Creating social change

A fresh start

In the Environmental Change-Makers (ECM) of 20 years ago — yes, it’s really been that long! — we focused a lot on the little things: taking your cloth bags to market, learning to compost, using real reusable dishes and cloth napkins. We held bike rides through the local neighborhood, we taught organic vegetable gardening classes, we had hands-on solar cooker-building workshops, in part so that people could experience these different lifestyle habits.

In ECM’s middle years, 10 or so years ago, the focus was on community-building. We joined the International Transition Towns movement, a network of communities around the world who were strengthening their local neighborhood connections — yes, practicing the skills of an eco-friendly future, but also diving much deeper. Such as acknowledging that the mainstream patterns around us weren’t going to last long-term, they couldn’t for so many reasons, and beginning to examine the possibilities for whatever comes next. ECM helped connect LA people to the ideas of David Holmgren, Rob Hopkins, Joanna Macy, and so many more. (Yeah, I know they’re all white and mostly all male – more on that in later posts.)

Meanwhile, other groups were now teaching the little things, and doing a great job at it. ECM built bigger projects like the Emerson Avenue Community Garden, and the Westchester Community Oven, and mentored community gardens throughout So Calif.

These days, it feels to me, the broader society has caught up to some of the ideas (ok, some parts of the ideas) that ECM nurtured in its early and middle years. Plastic bag bans are a thing — yeah, they come and go with political shifts, but most people understand what they are and why they’re important. In some areas compostable containers are in vogue — although most people still don’t get that Reuse is a far stronger imperative than the flawed “Recycle.” There’s an interest in EV’s — although LA is slow to break off its abusive romance with the personal automobile.

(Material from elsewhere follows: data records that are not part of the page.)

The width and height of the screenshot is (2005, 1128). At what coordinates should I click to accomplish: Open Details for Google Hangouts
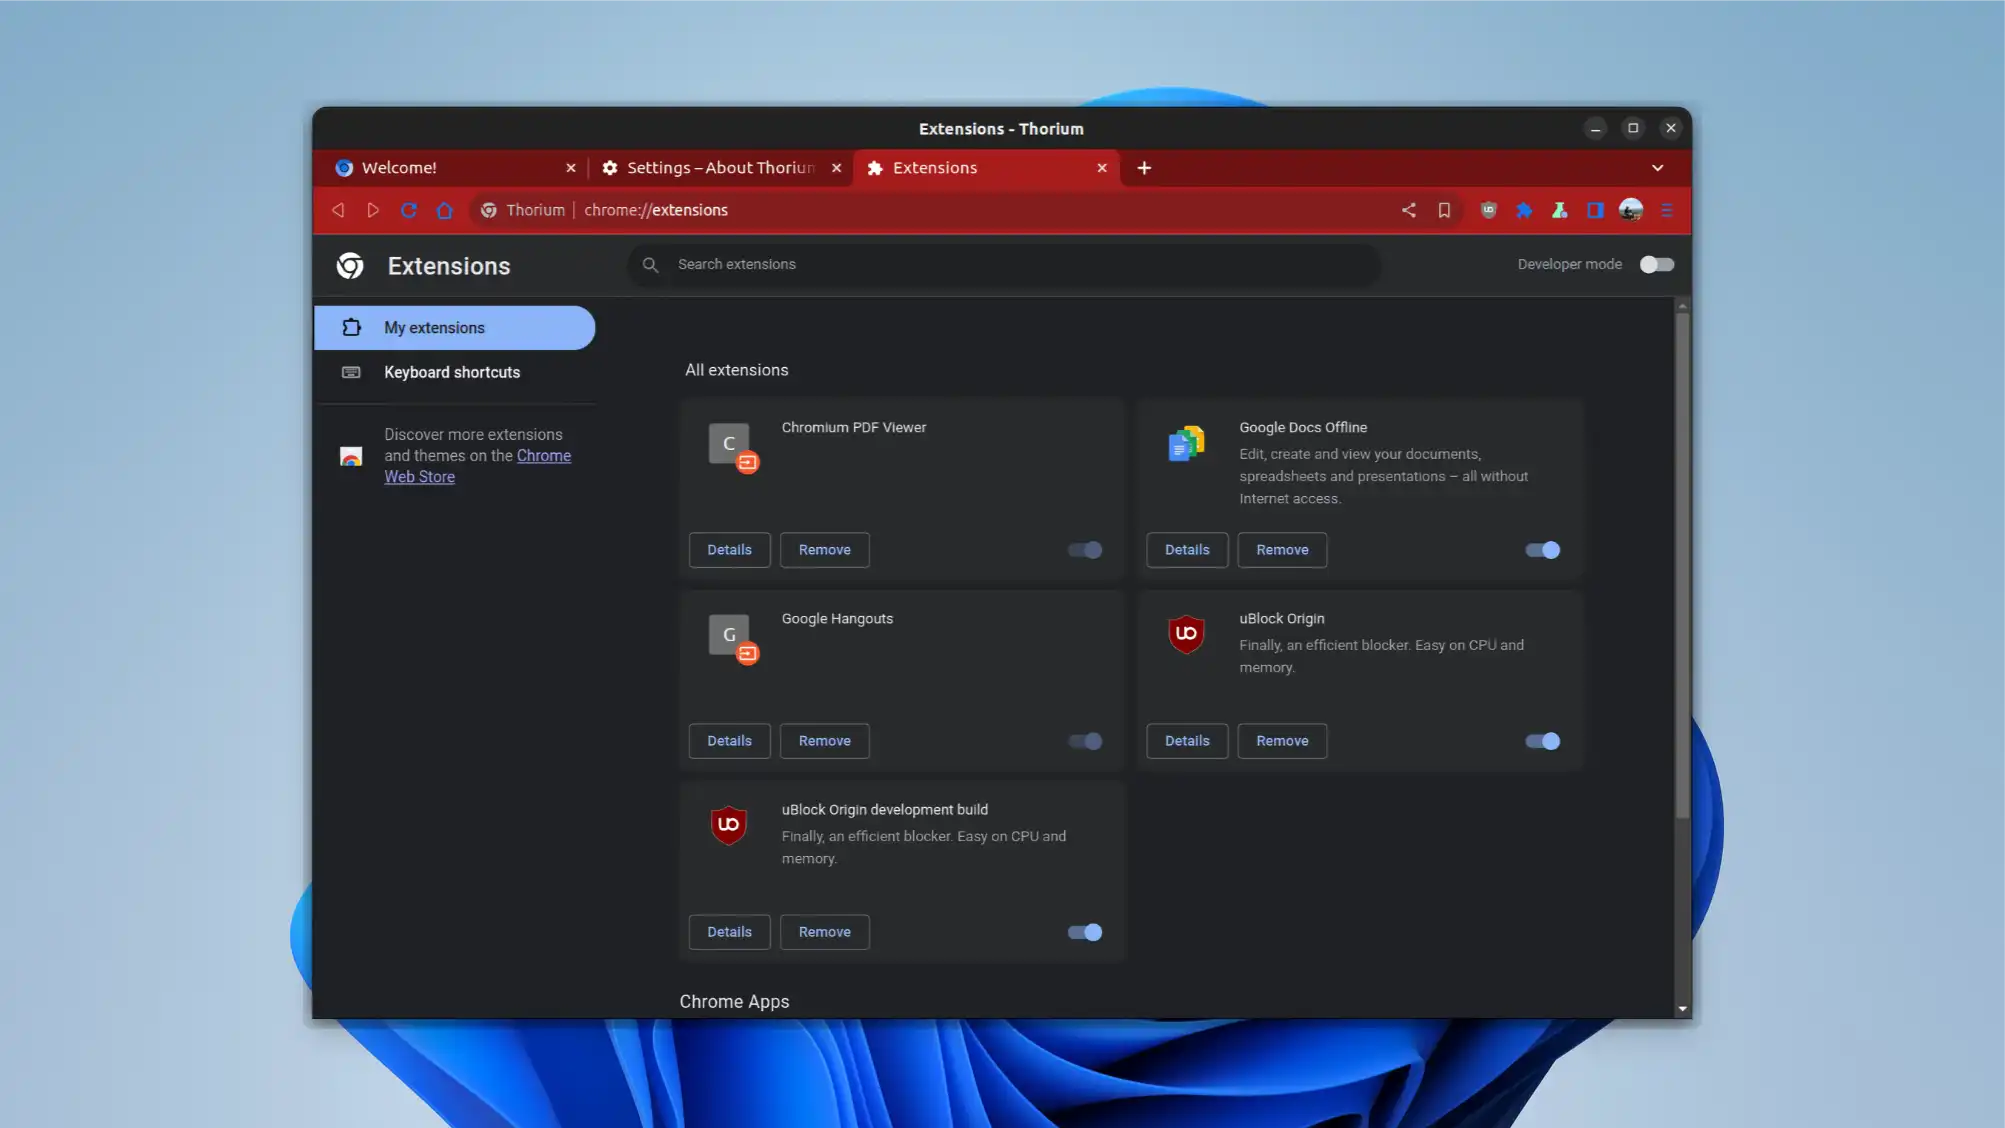point(729,740)
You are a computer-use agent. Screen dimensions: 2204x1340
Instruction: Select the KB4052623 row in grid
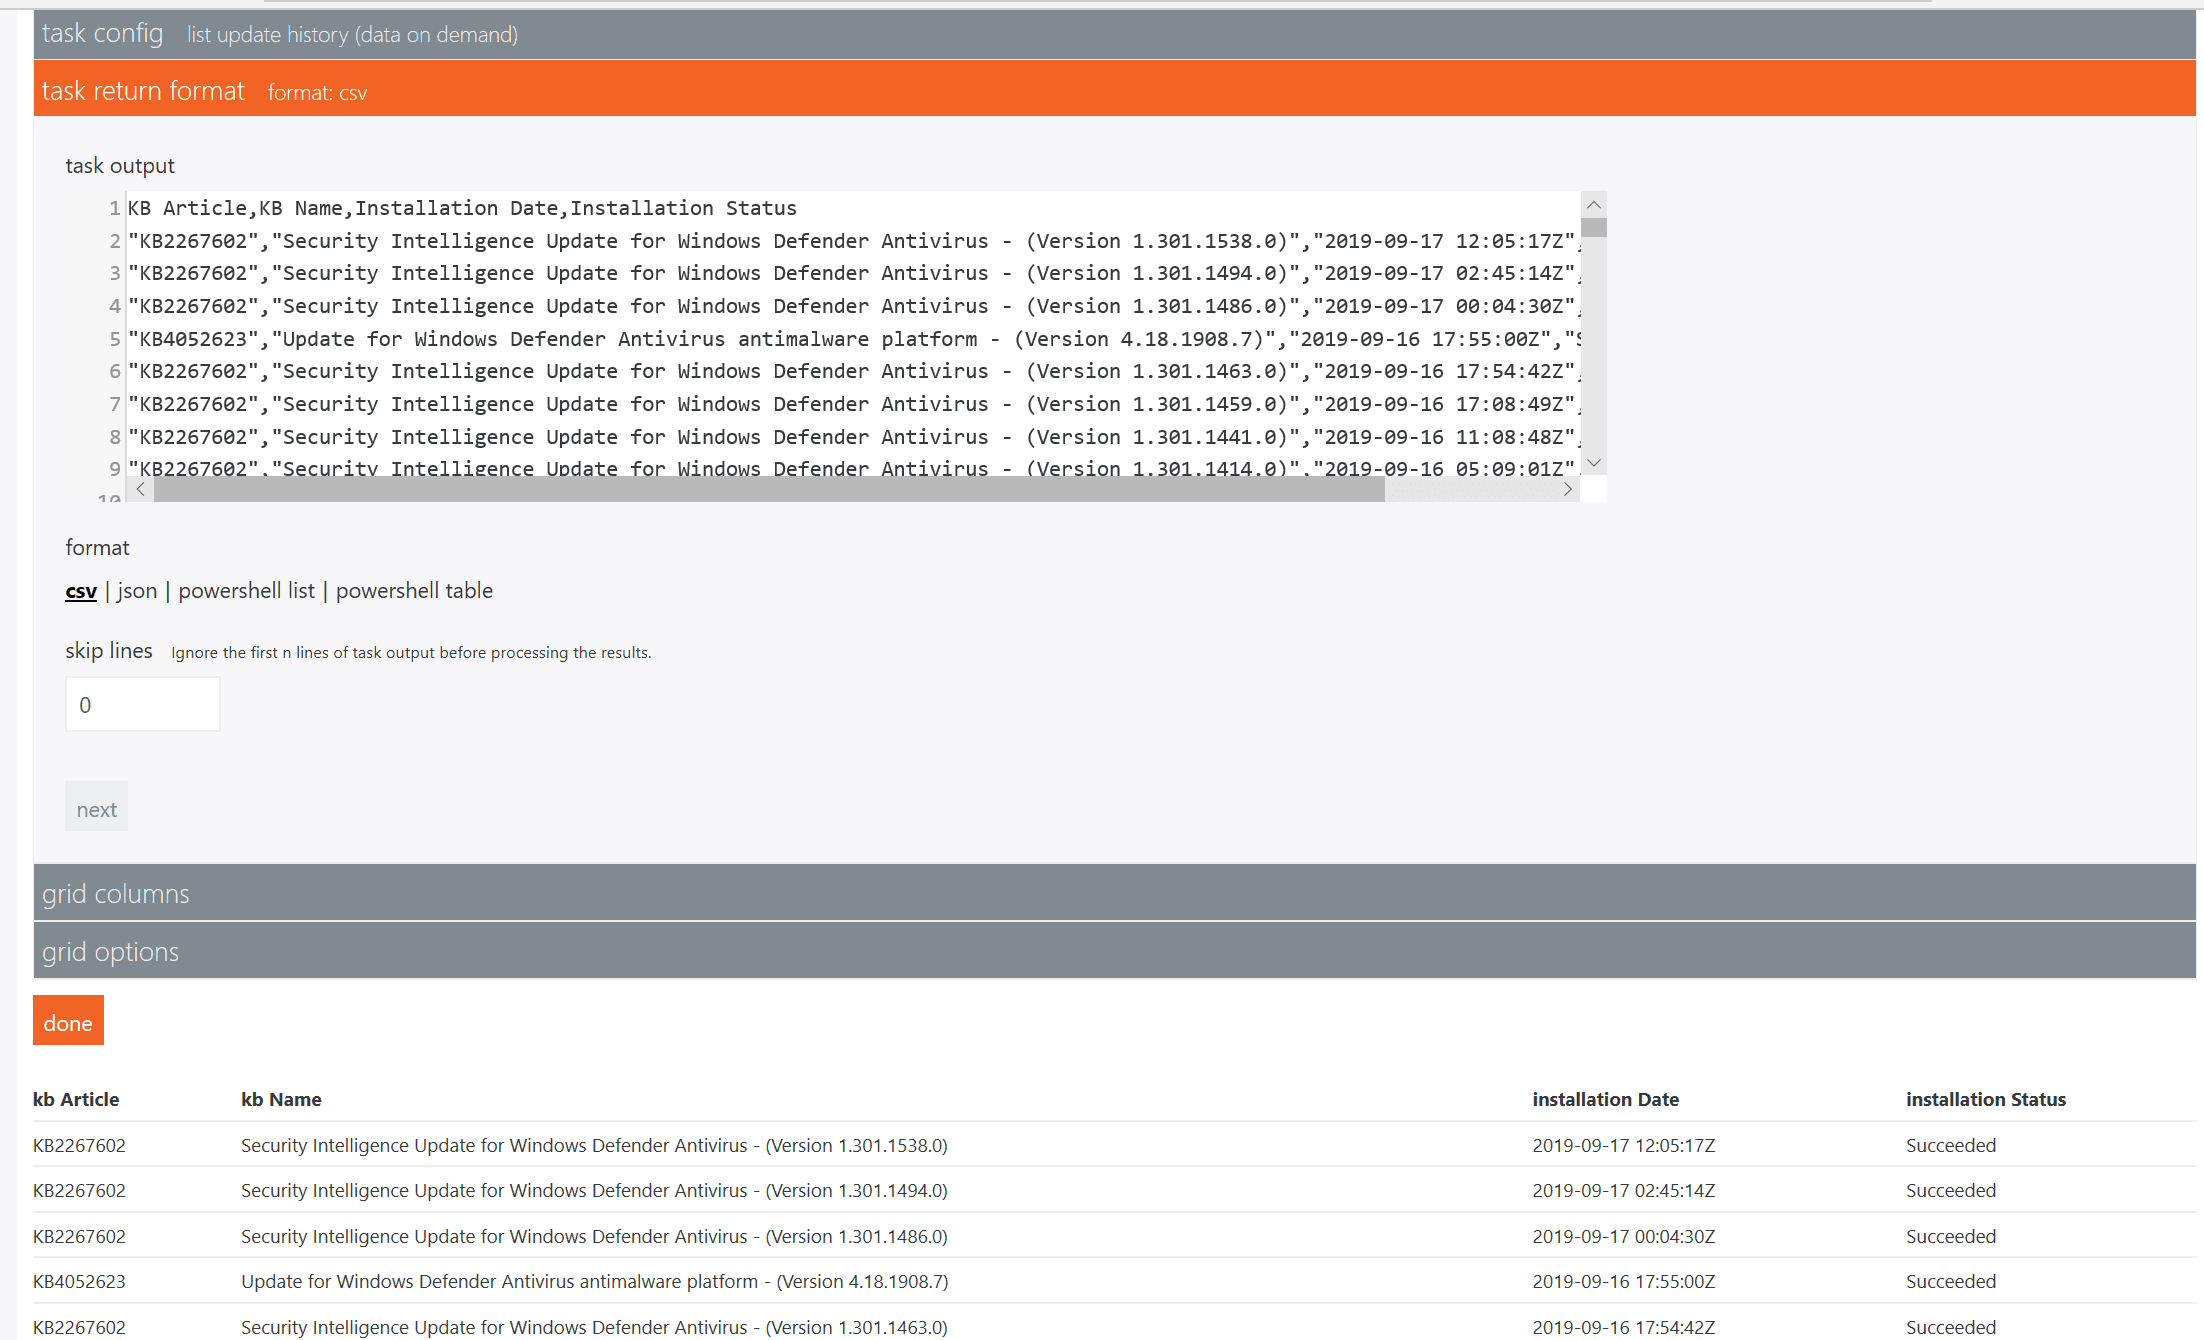pos(79,1281)
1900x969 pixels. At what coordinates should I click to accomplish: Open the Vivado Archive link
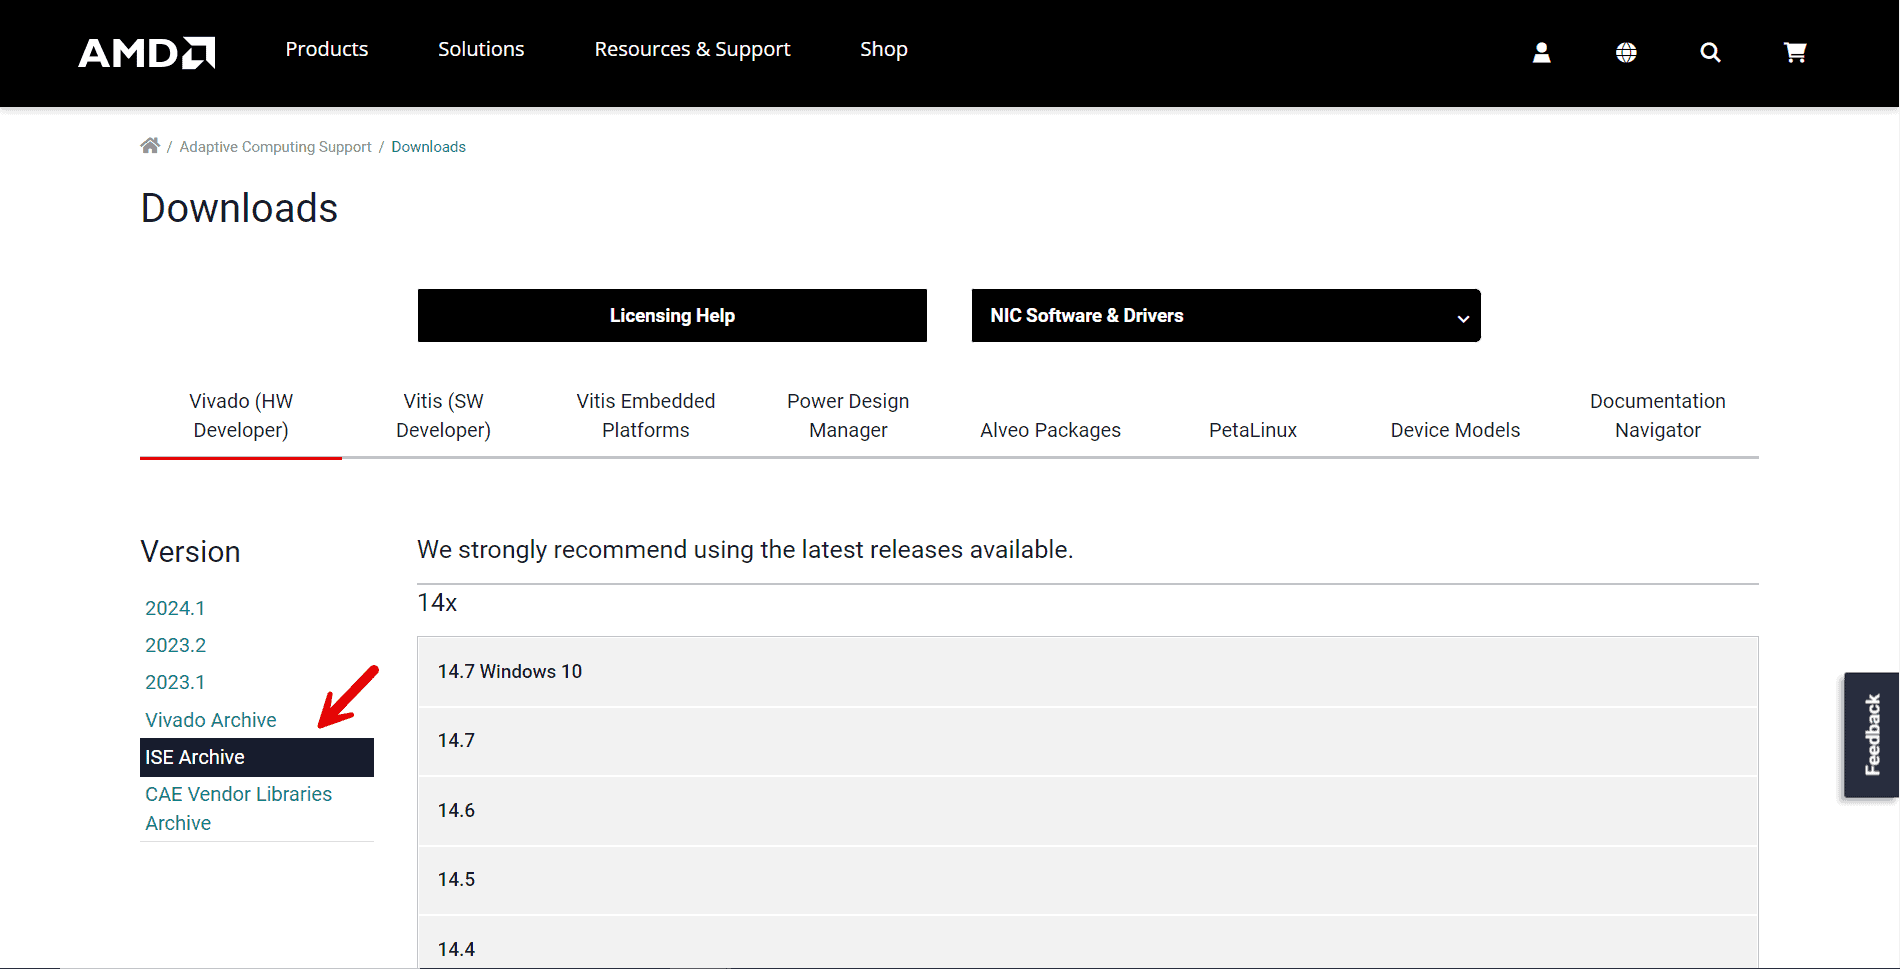point(210,719)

Yet we still have much work to do. Most people think we can still “solve it” with a few surface-level tweaks. Most have never heard of Permaculture. Few know what The Great Turning is. Very few understand the broader context of the Shattering or the Great Unraveling, some terms used for what Western society is going through right now.

While many people, especially younger generations who grew up through the Recycle-oriented California education system, get that “go greener” is essential, what has yet to happen is the radical (meaning root-level) Shift in Consciousness we need, in order to make the huge big sweeping changes we need in order to make a meaningful difference. That’s precisely what I plan to write about over the coming weeks.